## BEGIN Given passage

- updated PCAexcl default from False to empty list [] to address an edge case with prior convention
- new default convention: boolean and ordinal columns are excluded from PCA unless otherwise specified in ML_cmnd
- new scenarios added to Binary dimensionality reduction as can be specified by the Binary parameter
- which original implementaiton was to consolidate categoric features into single common binarization
- either with or without replacement of the consolidated features
- which in cases of redundancies/correlations between features may result in reducing column count of returned set
- as well as help to alleviate overfit that may result from highly redundant features
- new scenarios are to instead of consolidate into a common binarization, will instead consolidate into a common ordinal encoding
- which may be useful to feed into a entity embedding layer for instance
- Binary='ordinal' => to replace the consolidated categoric sets with a single column with ordinal encoding (via ord3)

## END Given passage
## BEGIN Dataset content

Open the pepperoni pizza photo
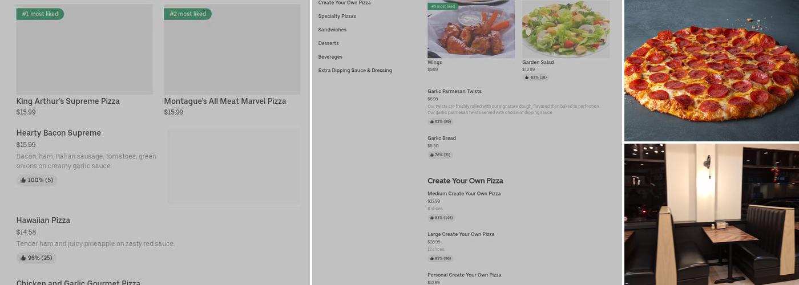The height and width of the screenshot is (285, 799). coord(712,70)
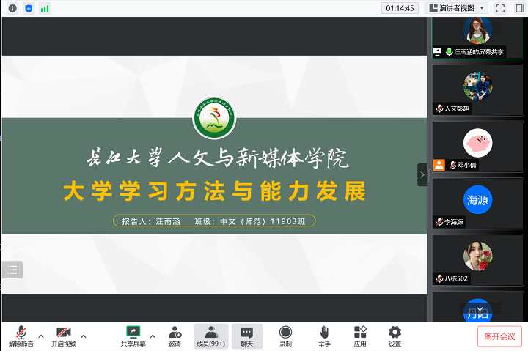528x351 pixels.
Task: Open the 应用 apps menu
Action: (x=360, y=336)
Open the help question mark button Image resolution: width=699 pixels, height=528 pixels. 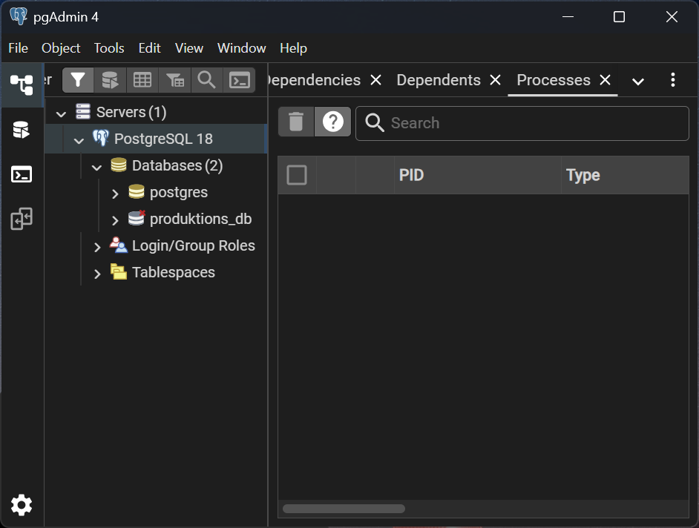point(333,122)
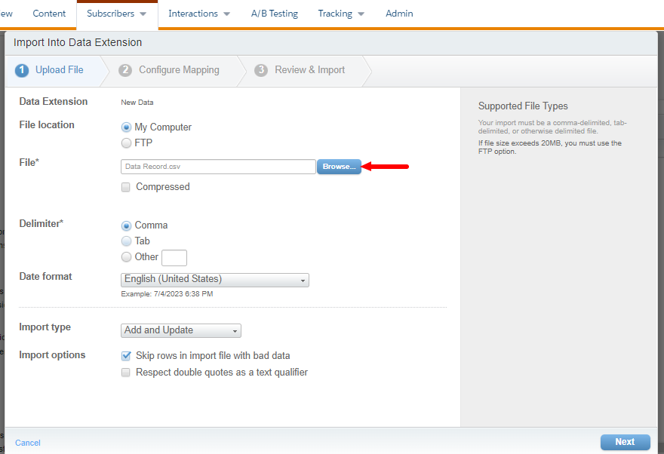Select the My Computer file location
This screenshot has height=454, width=664.
[126, 127]
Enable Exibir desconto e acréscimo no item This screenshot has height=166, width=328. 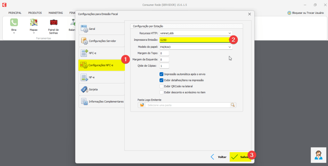[161, 92]
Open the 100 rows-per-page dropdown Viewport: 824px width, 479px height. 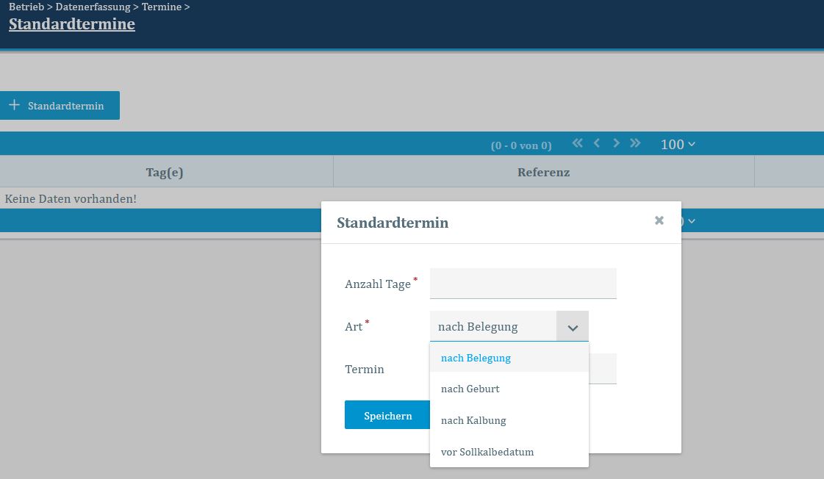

## END Dataset content

Answer these questions from the changelog:
(a) What is the new default value of PCAexcl?
(b) Under the new default convention, which columns are excluded from PCA?
(c) With Binary='ordinal', which transform produces the ordinal encoding?

> **The reply**:
(a) An empty list, [].
(b) Boolean and ordinal columns, unless otherwise specified in ML_cmnd.
(c) ord3.